When I Couldn’t Find the Words to Speak Up for My Brother With Down Syndrome


I sat at my own table, pretending to be engrossed in other things, while my classmates chattered, giggling like everything was OK. But the topic of discussion that filled those four walls that day made the room very dark in my memories.

I sat there alone in a room full of girls belittling people with Down syndrome. The discussion began with an actress who has Down syndrome who played a role on a famous television show. Giggly voices filled the dark room and their comments showed no kindness towards that actress, claiming her Down syndrome ruins the show entirely. Moving forward, to the general topic of their chatter, one girl expressed her inability to understand the reasoning behind G*d creating people with Down syndrome. The discussion went on with hurtful words that remain in my memory of that dark classroom.

And I sat there, watching my teacher, waiting for her to speak up. In those moments, tears journeyed down my cheeks sprinkling my notebook with disappointment — disappointment in those girls for their discussion that etched so much hurt in my mind, but even more so towards that teacher who kept quiet.
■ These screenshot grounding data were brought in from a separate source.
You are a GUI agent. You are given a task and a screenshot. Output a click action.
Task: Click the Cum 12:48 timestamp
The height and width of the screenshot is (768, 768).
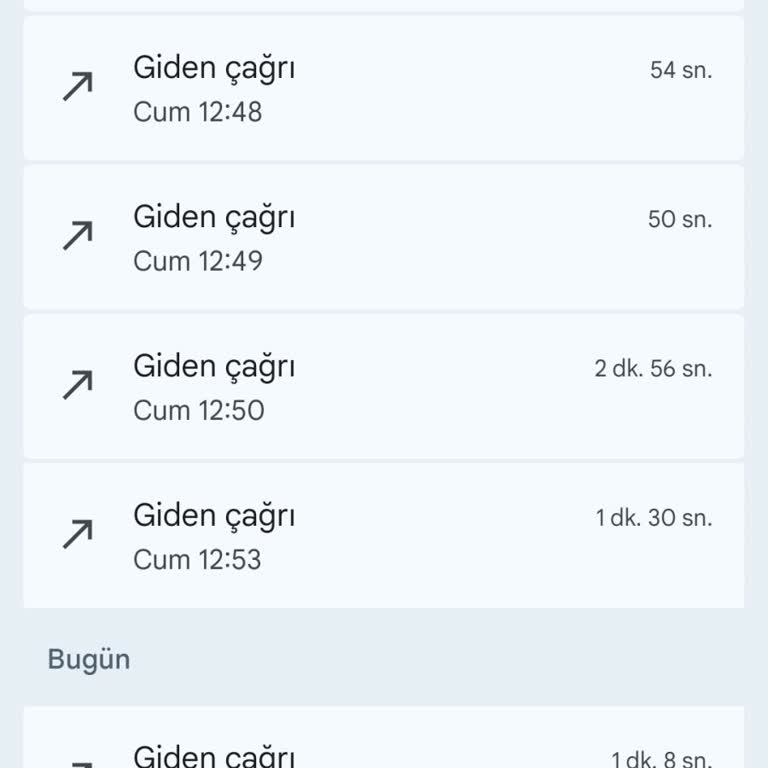click(198, 111)
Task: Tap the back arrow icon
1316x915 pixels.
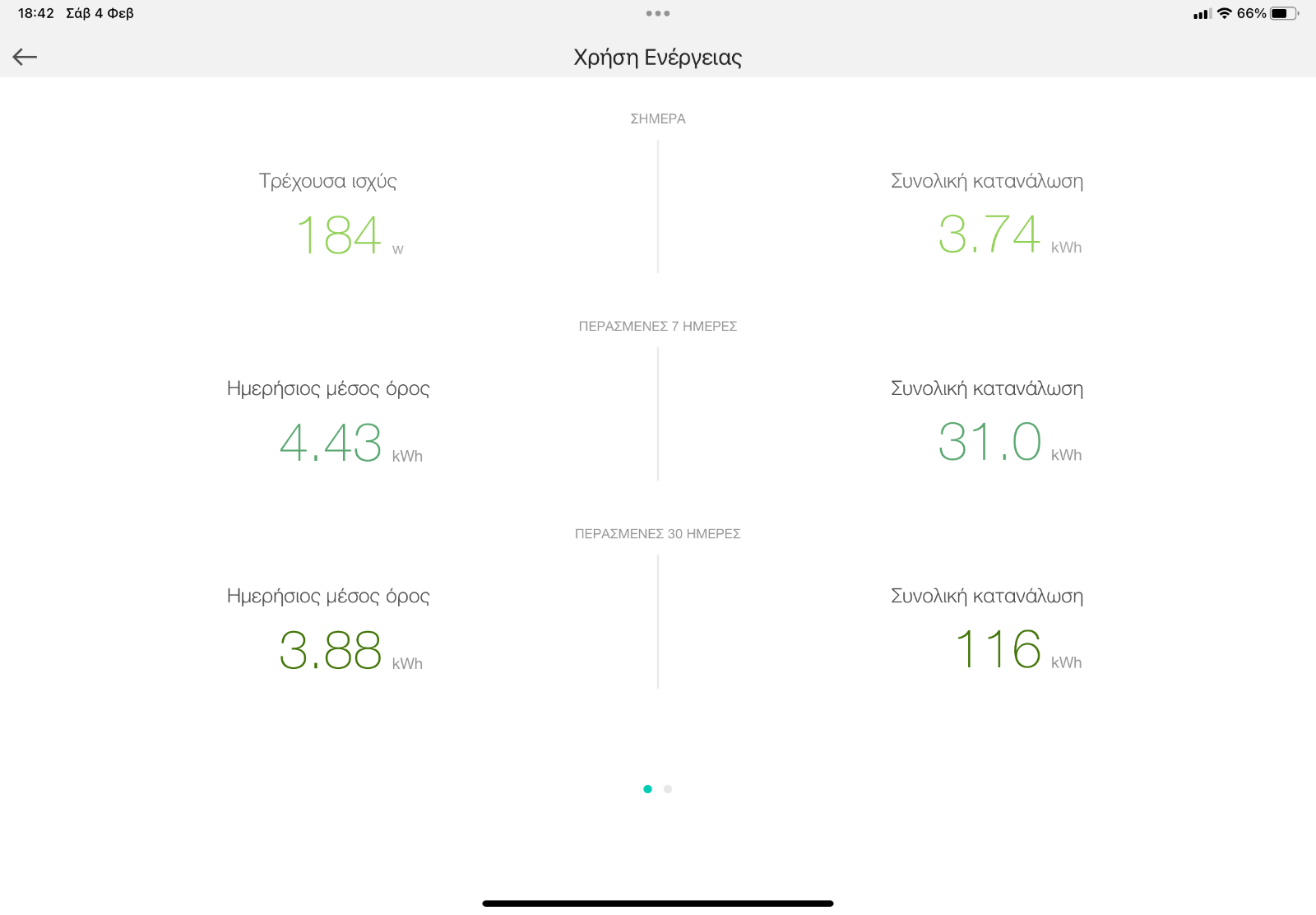Action: point(25,57)
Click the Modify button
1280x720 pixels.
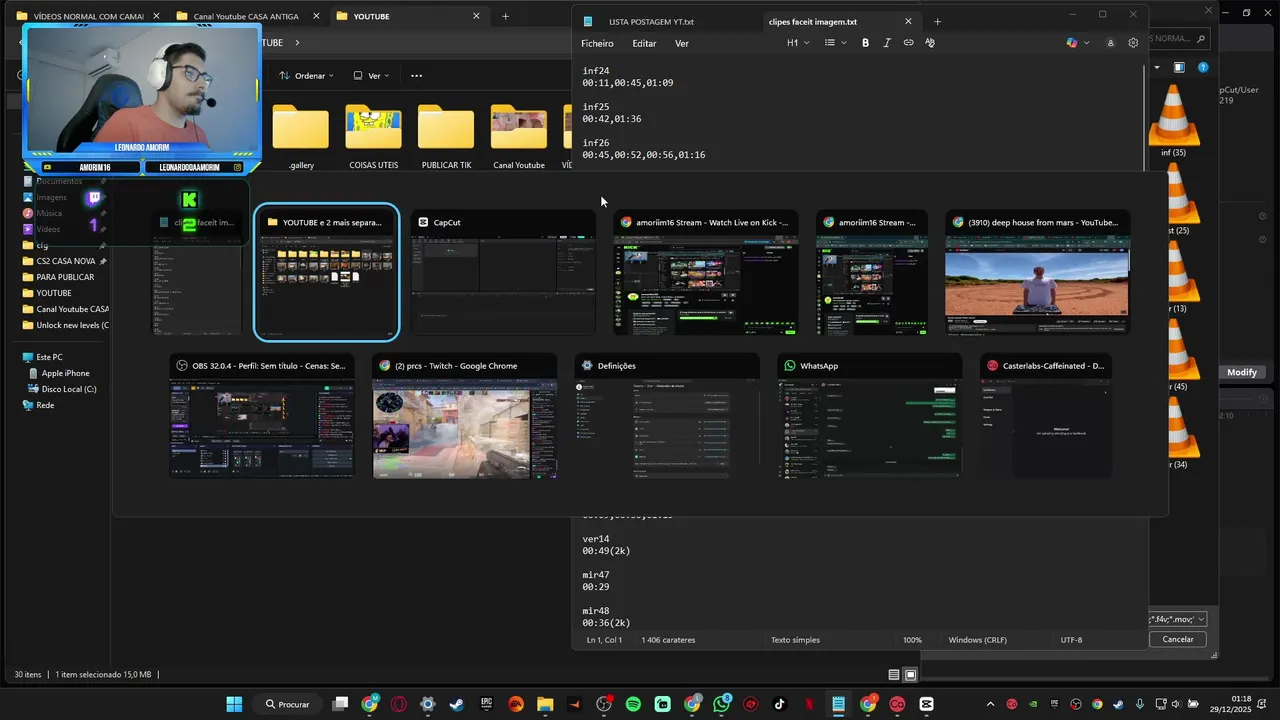(x=1241, y=372)
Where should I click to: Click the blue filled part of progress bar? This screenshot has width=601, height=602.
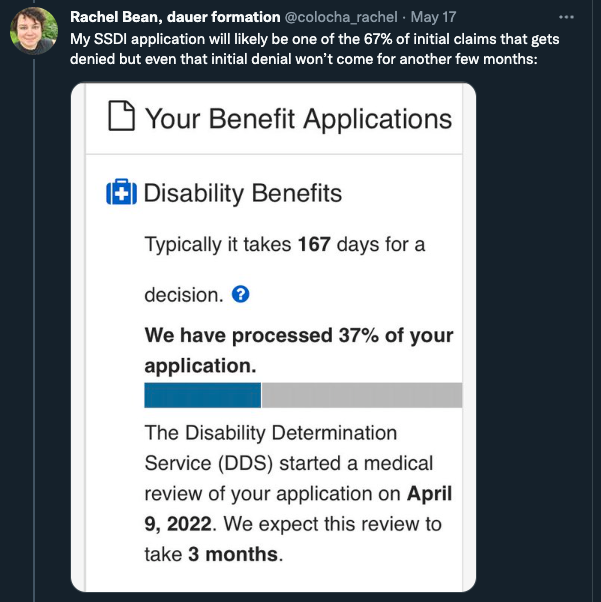click(202, 395)
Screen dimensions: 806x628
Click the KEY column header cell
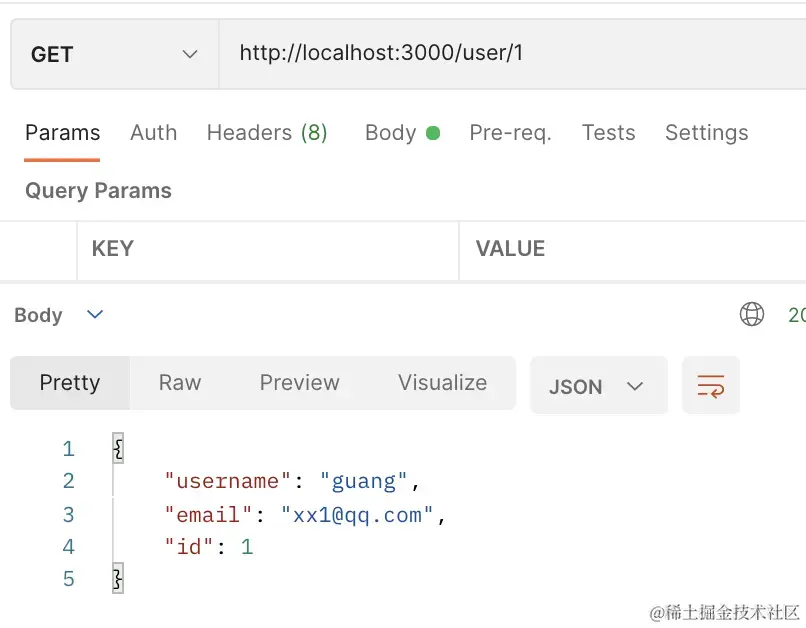[267, 249]
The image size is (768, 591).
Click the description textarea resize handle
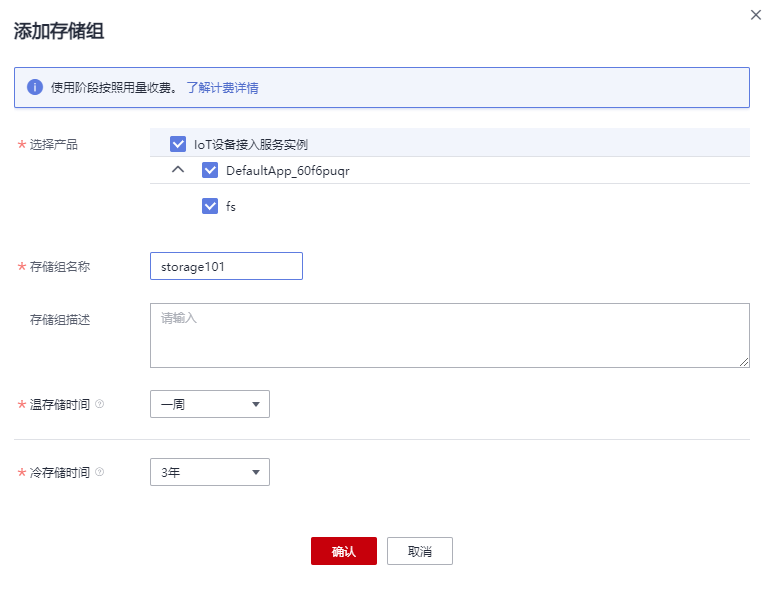click(744, 362)
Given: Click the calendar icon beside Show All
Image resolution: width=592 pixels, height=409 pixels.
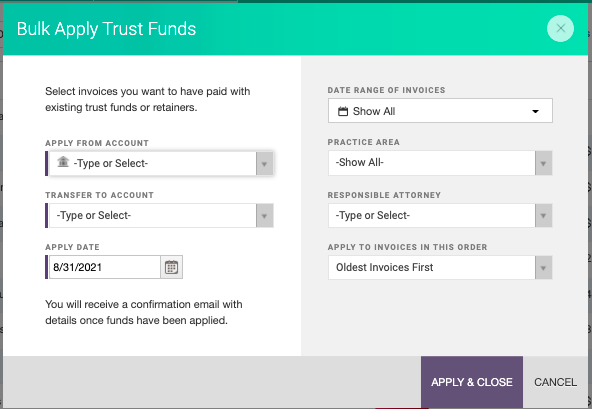Looking at the screenshot, I should point(343,111).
The difference between the silent me of the past and the outspoken me of today is that when I sat there crying to myself in the darkness of that classroom, I could not find the words to tell those girls that my brother, Chaim, has Down syndrome and explain to them how wrong they were.

Today, I keep that memory accessible in my mind where I can use that silent moment to push myself and stand up for Chaim in my day-to-day encounters. I couldn’t then, but I can now. I can stand up for the fact that people with Down syndrome work hard to be successful and make their place in the world.

I speak up in situations that constantly parallel those girls. The difference is: the people I tell now are older and seemingly more mature. Yet the echoes of that dark classroom find their way into today’s world despite the age difference. Perhaps it’s because of people like that teacher, who sat silently instead of teaching those girls about acceptance and the value of every person created. And so the situations I defend my brother in are generally filled with older versions of those who may never have been taught better.

Now I can speak up and say clearly: My brother Chaim has Down syndrome, and each year that goes by makes all of the difference in who he is and how much of an impact he makes in the world. Chaim, and every other person with Down syndrome, is not “worthless,” like those girls labeled him in the darkness of that classroom. But rather he is accomplished, and worthy of the life I believe G*d gave him.

I couldn’t then, but I can now.

girl and boy leaning on wooden desk
Arielle and her brother, Chaim.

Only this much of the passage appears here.